[Items from a dataset]
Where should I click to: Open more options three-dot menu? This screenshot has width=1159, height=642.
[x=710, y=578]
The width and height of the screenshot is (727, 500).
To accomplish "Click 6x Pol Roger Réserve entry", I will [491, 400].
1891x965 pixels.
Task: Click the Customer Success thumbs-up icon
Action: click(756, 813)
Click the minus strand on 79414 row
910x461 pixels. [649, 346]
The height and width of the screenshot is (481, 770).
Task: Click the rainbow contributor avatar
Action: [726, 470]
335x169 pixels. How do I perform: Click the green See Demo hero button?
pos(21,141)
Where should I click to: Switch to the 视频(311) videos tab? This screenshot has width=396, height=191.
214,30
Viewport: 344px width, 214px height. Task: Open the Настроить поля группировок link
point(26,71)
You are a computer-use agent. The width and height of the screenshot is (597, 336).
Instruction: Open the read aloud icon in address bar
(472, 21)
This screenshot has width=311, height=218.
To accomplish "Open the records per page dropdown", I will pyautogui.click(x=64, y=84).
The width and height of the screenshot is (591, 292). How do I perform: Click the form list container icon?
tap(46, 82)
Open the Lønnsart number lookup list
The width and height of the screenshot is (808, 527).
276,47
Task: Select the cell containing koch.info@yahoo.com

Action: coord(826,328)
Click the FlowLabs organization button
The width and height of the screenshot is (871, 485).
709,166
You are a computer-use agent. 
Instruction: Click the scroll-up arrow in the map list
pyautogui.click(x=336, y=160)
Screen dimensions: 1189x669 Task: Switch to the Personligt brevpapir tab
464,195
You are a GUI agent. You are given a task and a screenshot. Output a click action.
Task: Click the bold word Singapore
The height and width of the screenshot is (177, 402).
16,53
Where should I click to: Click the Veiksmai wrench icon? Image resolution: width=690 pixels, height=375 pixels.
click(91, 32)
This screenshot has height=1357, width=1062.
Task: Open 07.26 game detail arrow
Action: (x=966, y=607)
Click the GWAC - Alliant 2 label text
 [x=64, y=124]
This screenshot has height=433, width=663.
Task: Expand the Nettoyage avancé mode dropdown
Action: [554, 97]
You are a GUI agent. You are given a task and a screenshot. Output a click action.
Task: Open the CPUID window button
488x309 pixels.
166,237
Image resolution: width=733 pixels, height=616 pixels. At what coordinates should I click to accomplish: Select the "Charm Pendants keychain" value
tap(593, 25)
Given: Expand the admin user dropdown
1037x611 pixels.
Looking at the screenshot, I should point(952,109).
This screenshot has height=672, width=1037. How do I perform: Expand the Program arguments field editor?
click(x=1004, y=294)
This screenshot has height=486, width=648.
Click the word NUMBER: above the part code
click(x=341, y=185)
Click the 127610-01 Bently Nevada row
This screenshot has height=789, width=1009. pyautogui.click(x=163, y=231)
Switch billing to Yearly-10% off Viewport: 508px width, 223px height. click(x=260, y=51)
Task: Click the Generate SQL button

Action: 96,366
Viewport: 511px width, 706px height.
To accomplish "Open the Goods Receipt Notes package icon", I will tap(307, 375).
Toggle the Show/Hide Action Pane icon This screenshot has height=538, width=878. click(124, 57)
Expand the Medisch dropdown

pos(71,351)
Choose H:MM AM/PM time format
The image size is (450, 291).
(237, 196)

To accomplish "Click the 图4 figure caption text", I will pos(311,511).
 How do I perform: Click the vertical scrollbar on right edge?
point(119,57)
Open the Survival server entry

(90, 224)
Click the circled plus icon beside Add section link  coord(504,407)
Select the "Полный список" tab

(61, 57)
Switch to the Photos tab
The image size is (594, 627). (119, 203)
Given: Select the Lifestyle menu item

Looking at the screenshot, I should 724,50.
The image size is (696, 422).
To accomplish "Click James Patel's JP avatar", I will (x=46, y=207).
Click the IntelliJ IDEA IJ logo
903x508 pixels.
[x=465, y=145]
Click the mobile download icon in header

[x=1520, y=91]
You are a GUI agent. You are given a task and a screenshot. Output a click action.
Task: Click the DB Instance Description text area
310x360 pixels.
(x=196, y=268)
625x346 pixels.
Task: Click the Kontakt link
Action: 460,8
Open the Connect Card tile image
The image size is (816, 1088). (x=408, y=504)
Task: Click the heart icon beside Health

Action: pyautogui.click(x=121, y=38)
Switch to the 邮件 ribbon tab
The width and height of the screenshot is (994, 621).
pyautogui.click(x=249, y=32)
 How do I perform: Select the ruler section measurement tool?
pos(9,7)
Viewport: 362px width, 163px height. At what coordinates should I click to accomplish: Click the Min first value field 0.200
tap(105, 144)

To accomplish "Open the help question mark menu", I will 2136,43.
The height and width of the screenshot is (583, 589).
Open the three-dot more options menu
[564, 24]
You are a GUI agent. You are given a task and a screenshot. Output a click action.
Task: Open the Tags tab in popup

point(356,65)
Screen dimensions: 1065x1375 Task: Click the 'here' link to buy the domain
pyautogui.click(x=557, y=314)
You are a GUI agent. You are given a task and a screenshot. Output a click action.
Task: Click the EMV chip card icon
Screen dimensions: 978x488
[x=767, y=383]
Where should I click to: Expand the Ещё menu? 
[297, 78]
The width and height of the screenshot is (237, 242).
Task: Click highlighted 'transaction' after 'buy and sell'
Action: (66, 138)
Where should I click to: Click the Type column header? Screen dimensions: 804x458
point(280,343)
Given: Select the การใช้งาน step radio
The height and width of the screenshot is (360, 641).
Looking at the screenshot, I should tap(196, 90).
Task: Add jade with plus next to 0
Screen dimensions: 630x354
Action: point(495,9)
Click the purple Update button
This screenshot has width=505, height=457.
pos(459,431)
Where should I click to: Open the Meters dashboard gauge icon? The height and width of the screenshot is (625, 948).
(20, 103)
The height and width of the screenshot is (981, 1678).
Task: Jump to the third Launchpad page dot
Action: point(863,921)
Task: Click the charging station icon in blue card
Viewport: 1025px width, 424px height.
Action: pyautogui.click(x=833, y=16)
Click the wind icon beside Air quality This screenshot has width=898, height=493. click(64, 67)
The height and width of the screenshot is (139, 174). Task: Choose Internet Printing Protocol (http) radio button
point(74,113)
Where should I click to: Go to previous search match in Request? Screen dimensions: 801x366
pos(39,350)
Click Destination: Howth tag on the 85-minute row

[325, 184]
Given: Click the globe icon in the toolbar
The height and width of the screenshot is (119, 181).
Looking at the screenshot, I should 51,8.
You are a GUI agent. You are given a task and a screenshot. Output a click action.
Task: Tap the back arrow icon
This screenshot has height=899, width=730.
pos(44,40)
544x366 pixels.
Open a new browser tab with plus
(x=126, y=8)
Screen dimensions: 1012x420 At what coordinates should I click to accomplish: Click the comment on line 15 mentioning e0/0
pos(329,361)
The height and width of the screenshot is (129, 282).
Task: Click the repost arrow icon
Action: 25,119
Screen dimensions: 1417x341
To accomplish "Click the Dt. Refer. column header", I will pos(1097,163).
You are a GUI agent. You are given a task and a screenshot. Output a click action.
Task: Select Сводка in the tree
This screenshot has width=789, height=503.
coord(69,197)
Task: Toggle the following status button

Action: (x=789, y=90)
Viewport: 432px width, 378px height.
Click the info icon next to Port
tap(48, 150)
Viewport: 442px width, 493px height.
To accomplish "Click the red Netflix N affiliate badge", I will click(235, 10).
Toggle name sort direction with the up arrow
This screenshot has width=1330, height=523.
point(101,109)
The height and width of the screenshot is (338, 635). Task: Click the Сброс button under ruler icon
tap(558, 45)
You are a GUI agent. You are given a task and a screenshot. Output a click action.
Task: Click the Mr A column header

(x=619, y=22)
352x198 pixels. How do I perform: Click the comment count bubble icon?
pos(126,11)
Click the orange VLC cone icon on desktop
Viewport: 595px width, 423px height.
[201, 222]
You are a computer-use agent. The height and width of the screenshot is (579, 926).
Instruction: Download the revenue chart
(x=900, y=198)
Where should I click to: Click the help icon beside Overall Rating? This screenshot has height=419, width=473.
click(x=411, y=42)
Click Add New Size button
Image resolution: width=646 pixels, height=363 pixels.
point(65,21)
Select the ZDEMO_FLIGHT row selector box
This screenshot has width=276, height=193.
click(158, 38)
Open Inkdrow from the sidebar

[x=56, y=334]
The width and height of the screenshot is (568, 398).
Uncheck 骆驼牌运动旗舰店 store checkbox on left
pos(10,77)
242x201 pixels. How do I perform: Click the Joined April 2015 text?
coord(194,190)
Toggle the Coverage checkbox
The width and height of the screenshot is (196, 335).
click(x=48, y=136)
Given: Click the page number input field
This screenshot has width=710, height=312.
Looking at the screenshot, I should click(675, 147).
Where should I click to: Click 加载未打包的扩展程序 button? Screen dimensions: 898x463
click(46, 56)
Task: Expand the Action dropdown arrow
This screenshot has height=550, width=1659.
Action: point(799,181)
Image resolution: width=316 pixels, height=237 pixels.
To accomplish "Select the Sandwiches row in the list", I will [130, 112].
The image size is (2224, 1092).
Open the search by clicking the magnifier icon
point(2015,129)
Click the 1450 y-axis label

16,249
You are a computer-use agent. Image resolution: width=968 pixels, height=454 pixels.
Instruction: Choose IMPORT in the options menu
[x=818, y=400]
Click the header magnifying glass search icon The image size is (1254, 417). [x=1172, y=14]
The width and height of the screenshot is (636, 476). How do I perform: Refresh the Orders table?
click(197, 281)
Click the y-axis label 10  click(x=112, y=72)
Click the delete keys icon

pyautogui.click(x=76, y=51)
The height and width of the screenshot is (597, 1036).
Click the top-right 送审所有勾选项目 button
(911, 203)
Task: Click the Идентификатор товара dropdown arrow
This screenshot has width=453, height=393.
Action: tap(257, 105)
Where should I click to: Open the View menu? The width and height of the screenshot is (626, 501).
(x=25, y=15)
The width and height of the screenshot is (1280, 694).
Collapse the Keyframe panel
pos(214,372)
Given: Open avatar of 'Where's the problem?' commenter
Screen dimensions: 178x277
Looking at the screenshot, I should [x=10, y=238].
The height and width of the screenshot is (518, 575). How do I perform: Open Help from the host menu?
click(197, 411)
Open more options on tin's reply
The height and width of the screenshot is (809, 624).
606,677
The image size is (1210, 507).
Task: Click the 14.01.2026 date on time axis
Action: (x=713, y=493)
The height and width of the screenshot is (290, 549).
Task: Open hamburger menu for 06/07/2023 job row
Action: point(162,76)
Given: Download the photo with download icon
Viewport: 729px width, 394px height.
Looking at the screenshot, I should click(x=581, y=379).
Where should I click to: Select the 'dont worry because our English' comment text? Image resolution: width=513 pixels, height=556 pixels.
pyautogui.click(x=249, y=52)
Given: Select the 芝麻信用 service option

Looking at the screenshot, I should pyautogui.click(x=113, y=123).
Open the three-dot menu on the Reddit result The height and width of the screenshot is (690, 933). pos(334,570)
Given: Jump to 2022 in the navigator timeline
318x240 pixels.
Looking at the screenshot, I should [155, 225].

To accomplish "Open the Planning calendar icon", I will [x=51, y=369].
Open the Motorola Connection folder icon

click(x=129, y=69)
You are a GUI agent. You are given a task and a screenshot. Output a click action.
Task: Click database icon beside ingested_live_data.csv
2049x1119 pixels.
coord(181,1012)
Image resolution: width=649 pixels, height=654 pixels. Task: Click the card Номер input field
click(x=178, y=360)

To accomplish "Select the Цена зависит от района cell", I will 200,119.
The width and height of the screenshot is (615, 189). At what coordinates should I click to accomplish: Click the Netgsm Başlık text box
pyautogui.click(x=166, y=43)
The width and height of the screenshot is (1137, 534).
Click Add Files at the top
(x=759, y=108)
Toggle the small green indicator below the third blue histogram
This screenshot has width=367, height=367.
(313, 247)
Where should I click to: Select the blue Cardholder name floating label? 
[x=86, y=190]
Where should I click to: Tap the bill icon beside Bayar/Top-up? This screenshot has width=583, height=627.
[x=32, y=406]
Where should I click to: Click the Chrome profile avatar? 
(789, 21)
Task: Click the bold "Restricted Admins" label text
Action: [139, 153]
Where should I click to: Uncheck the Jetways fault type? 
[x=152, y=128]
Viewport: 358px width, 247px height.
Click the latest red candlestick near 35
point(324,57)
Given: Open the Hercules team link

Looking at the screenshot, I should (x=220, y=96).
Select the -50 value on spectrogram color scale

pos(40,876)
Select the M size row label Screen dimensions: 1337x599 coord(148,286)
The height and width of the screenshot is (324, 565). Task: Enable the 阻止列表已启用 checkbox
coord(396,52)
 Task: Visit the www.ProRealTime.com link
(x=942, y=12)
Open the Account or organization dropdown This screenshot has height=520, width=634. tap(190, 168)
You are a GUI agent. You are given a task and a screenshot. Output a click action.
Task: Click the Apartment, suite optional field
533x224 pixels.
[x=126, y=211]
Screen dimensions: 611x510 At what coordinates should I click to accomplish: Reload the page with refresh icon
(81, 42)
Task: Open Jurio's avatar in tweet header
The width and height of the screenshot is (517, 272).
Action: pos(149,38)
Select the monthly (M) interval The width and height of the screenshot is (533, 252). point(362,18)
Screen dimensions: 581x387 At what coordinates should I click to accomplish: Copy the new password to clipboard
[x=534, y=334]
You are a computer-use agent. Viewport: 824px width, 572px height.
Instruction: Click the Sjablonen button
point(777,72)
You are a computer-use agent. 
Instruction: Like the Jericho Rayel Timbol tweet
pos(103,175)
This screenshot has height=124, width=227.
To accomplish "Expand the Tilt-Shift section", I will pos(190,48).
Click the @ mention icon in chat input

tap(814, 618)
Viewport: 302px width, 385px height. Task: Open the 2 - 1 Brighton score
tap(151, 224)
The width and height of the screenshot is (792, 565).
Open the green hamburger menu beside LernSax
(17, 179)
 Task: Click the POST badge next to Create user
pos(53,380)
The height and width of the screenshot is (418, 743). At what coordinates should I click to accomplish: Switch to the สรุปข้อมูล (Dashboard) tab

## THE REQUEST
Please copy out the lines of the listing word for word, starting with the line that contains "Click the wind" and continuing through the line that contains "pos(39,350)".

## IN RESPONSE
Click the wind icon beside Air quality This screenshot has width=898, height=493. click(64, 67)
The height and width of the screenshot is (139, 174). Task: Choose Internet Printing Protocol (http) radio button
point(74,113)
Where should I click to: Go to previous search match in Request? Screen dimensions: 801x366
pos(39,350)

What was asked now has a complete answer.